Pulsar to ClickHouse Example
Here we use an example to introduce how to use Apache InLong creating Pulsar -> ClickHouse
data synchronization.
Deployment
Install InLong
Before we begin, we need to install InLong. Here we provide two ways:
- Docker Deployment (Recommended)
- Bare Metal Deployment
Add Connectors
Download the connectors corresponding to Flink version, and after decompression, place sort-connector-jdbc-[version]-SNAPSHOT.jar
in /inlong-sort/connectors/
directory.
Install ClickHouse
docker run -d --rm --net=host --name clickhouse -e CLICKHOUSE_USER=admin -e CLICKHOUSE_PASSWORD=inlong -e CLICKHOUSE_DEFAULT_ACCESS_MANAGEMENT=1 clickhouse/clickhouse-server:22.8
Cluster Initialize
When all containers are successfully started, you can access the InLong dashboard address http://localhost, and use the following default account to log in.
User: admin
Password: inlong
Register ClickHouse DataNodes
Click [DataNodes] -> [Create] on the page to register ClickHouse DataNodes.
Create Task
Create Data Streams Group
Click [Synchronization] → [Create] on the page and input the Group ID and Steam ID:
Create Data Source
In the data source, click [New] → [Pulsar] to configure the source name, pulsar tenant, namespace, topic and other information.
note
- Please create the pulsar tenant, namespace and topic in advance, you can do it by Pulsar-admin
Create Data Sink
In the data target, click [New] → [ClickHouse] to configure the name, DB name, table name, and created ck data node.
Configuration Fields
Configure fields mapping in [Source Field] and [Target Field] respectively, and click [Submit] after completion.
Approve Data Stream
Click [Approval] -> [MyApproval] -> [Approval] -> [Ok].

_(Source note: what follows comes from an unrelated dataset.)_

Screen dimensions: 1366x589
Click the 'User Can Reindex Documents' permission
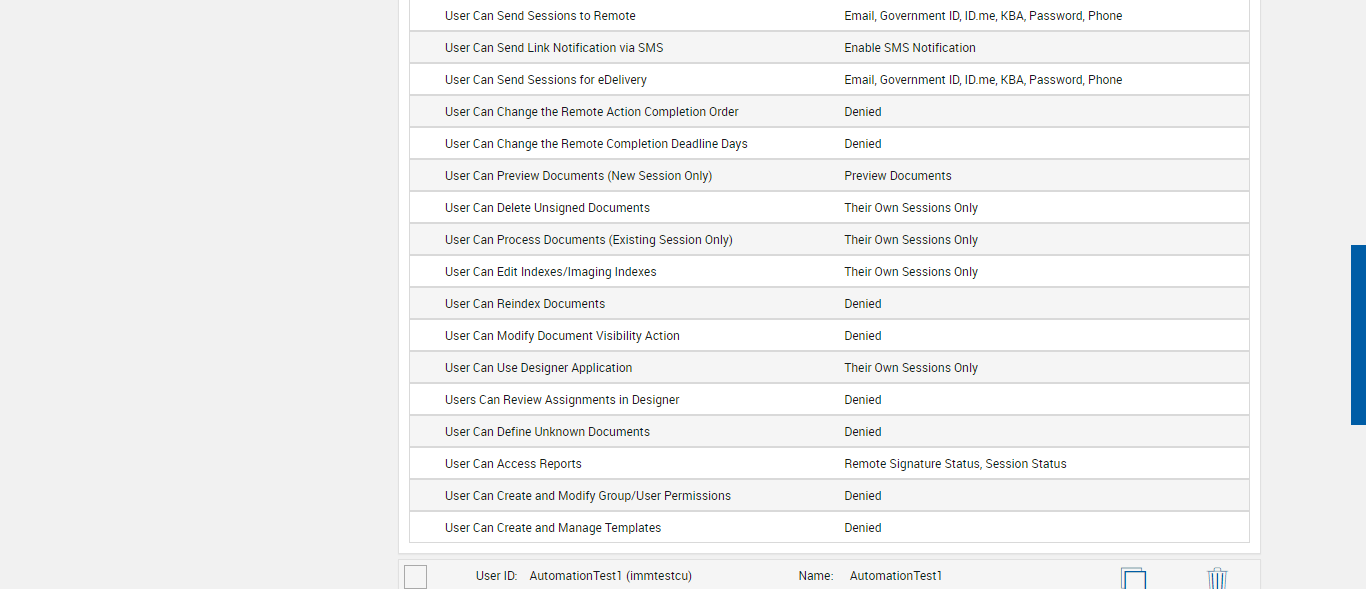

Back to [Synchronization] page, wait for [success].
Test Data
Send Data
Enter the pulsar container
docker exec -it pulsar /bin/bash
Insert 1000 pieces of data in total
#!/bin/bash
# Pulsar info
TENANT="public"
NAMESPACE="default"
TOPIC="test"
# Insert data in a loop
for ((i=1; i<=1000; i++))
do
# Generate data
id=$i
name="name_$i"
# Build one message
message="$id|$name"
# Produce message to pulsar
bin/pulsar-client produce persistent://$TENANT/$NAMESPACE/$TOPIC --messages $message
done
Verify Data
Then enter the ClickHouse container and view the source table data:
FAQ
ClickHouse fails to write data, you can view the error on the Flink page and check the permissions of the user and table engine used.